* [Problem 1]
Set down lines from the rows below again, beginning at the line that contains "What do you" and stopping after the line that contains "center [375, 266].". Leave out the picture placeholders.

* [Excerpt to read]

No operations may be conducted in furtherance of the Participating Agreements except as Joint Operations under Article 5 or as Exclusive Operations under Article 7. No Exclusive Operation shall be conducted which conflicts with a Joint Operation or which conflicts with any of the Participating Agreements.
5.13.5 No decision of the Management Committee shall be binding if it conflicts with a decision by any Integrated Management Committee with Petroecuador for the Eden-Yuturi Unit or the Limoncocha Unit or any other unit in which all or any portion of Block 15 is hereafter utilized.
Art. 2.01 [...]The Farmout Interest to be transferred to AECI as of the Effective Time includes a "working interest" or "participating interest" in the Participating Agreements and Block 15 except that it does not include nominal legal title to an interest in Block 15 or an interest as a party to the Participating Agreements. OEPC shall continue to own 100% of the legal title to the Participating Agreements and to the interests in Block 15 granted or provided for in the Participating Agreements; provided that from and after the Effective Time OEPC shall hold legal title to the interest in the Farmout Property represented by the Farmout Interest of AECI in the Participating Agreements and Block 15 as a "nominee" with the obligation to convey legal title to such interest to AECI, subject to obtaining required governmental approvals, promptly following AECI's payment of all amounts required to earn the interest in the Farmout Property represented by the Farmout Interest as hereafter provided and the expenditure of such amounts by OEPC as Operator under the JOA for Block 15 Capex (as hereinafter defined). Prior to such conveyance, while OEPC holds legal title to AECI's interest in the Farmout Property on behalf of AECI, OEPC shall be obligated, at the sole risk, cost and expense of AECI, to act with respect to the Farmout Interest of AECI as AECI shall direct from time to time as if AECI were a party to the Participating Agreements owning legal title to a 40% interest in the Participating Agreements and the interests therein granted in Block 15, subject to and in accordance with the terms and provisions of the JOA provided for in Section 2.02. (Emphasis added)

* [Exercise inputs]
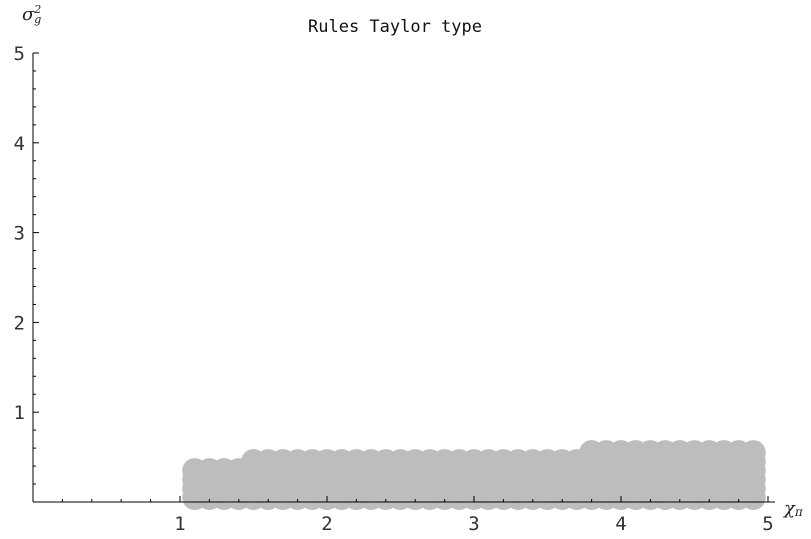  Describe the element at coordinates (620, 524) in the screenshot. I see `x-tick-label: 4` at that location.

---

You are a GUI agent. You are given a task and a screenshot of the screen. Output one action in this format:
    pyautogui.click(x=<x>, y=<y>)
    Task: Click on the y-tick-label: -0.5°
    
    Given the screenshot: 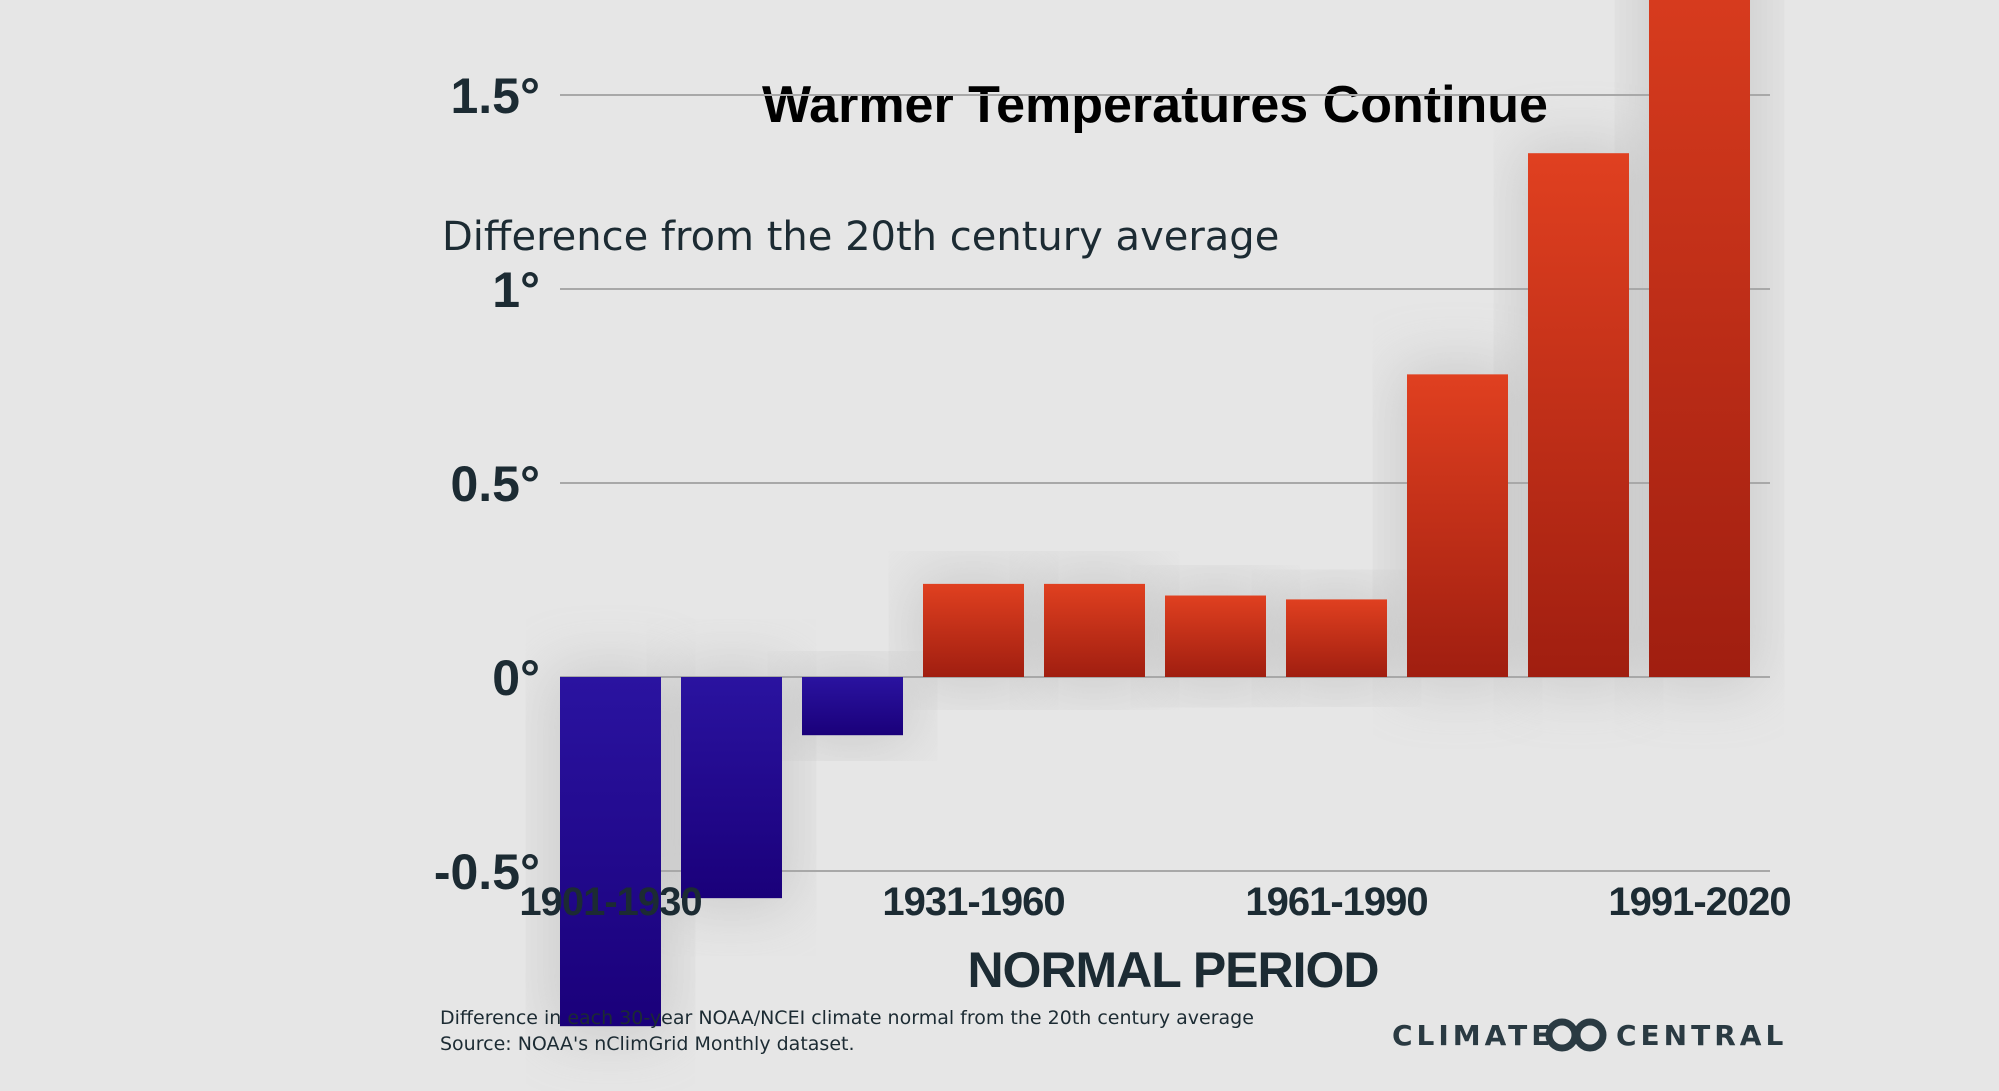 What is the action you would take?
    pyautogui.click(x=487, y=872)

==

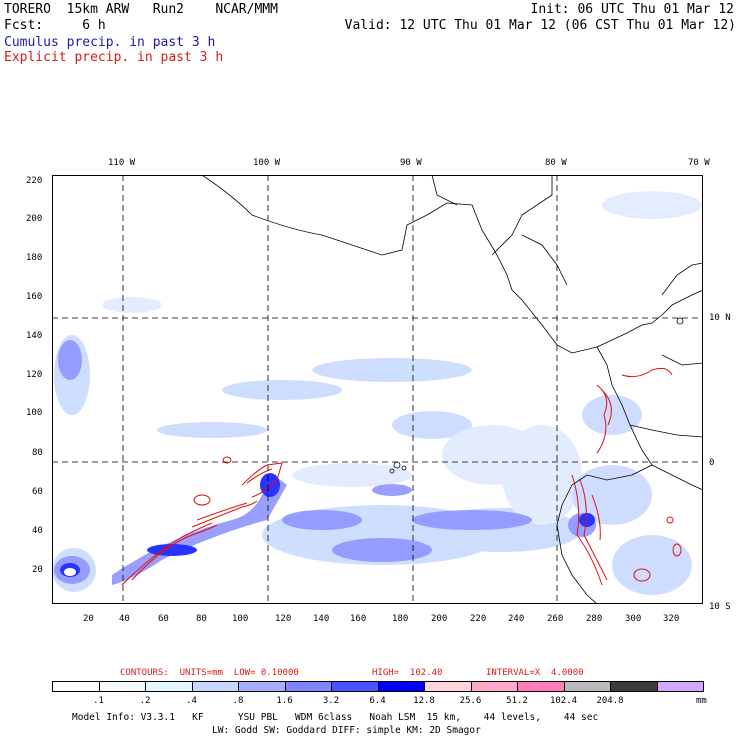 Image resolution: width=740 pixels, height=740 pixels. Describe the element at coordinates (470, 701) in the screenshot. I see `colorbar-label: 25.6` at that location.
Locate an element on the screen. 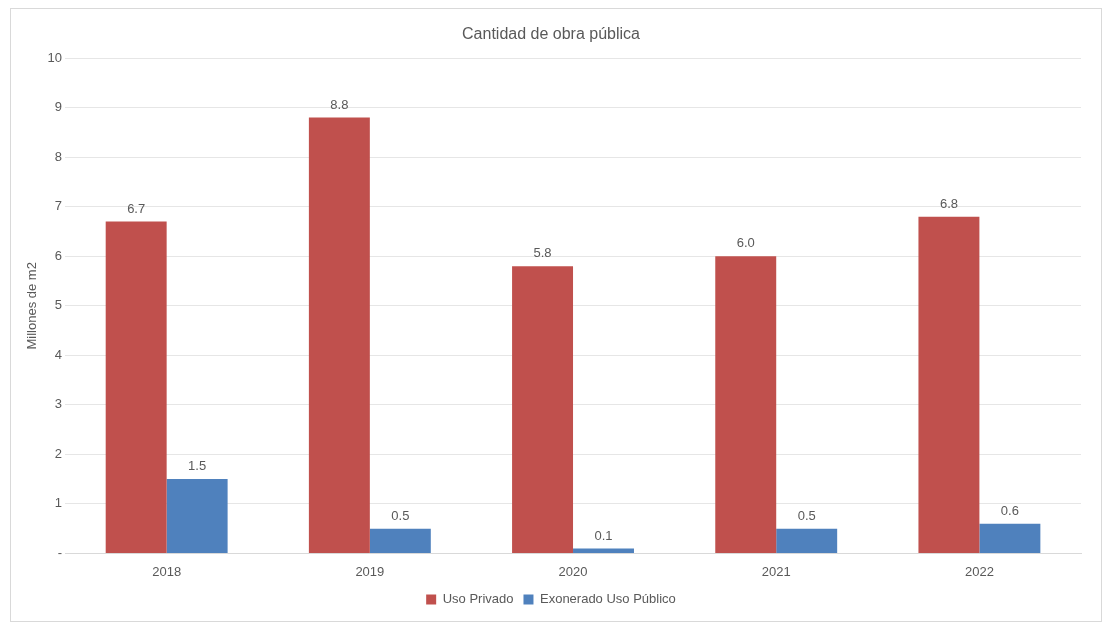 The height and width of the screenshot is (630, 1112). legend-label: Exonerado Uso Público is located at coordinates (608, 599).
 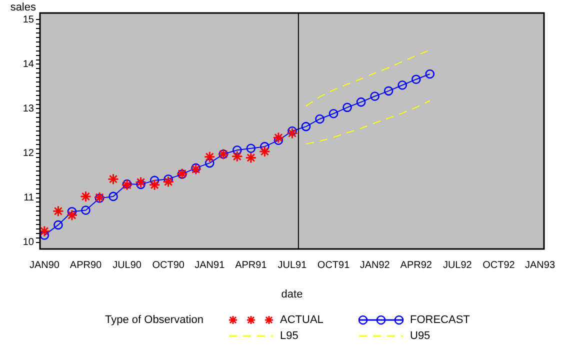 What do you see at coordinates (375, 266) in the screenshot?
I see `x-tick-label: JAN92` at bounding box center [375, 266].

* [Problem 2]
Revise the part of the Block 15 agreement excerpt that begins at the words "No operations may" and ends after "is hereafter utilized.", substituting "enforceable" for "binding".

* [Exercise solution 1]
  What do you see at coordinates (375, 266) in the screenshot?
I see `x-tick-label: JAN92` at bounding box center [375, 266].

* [Exercise solution 2]
No operations may be conducted in furtherance of the Participating Agreements except as Joint Operations under Article 5 or as Exclusive Operations under Article 7. No Exclusive Operation shall be conducted which conflicts with a Joint Operation or which conflicts with any of the Participating Agreements.
5.13.5 No decision of the Management Committee shall be enforceable if it conflicts with a decision by any Integrated Management Committee with Petroecuador for the Eden-Yuturi Unit or the Limoncocha Unit or any other unit in which all or any portion of Block 15 is hereafter utilized.